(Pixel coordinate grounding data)
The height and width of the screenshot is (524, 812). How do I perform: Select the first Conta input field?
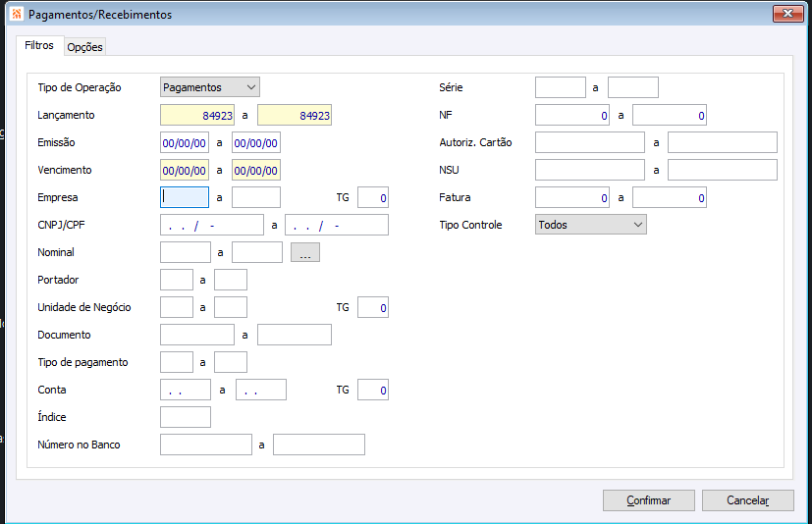click(x=185, y=390)
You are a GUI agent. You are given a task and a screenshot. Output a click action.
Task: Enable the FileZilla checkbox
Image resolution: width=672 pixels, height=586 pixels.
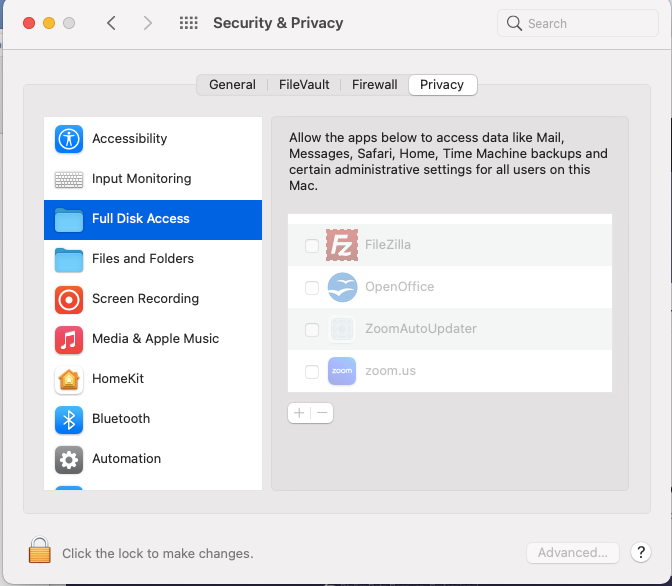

▶ **WORK REQUEST**: Please set down the data above exactly as given, leaving every picture out.

▶ **RESPONSE TO THE TASK**:
The height and width of the screenshot is (524, 812). How do I perform: Select the first Conta input field?
click(x=185, y=390)
You are a GUI agent. You are given a task and a screenshot. Output a click action.
Task: Enable the FileZilla checkbox
Image resolution: width=672 pixels, height=586 pixels.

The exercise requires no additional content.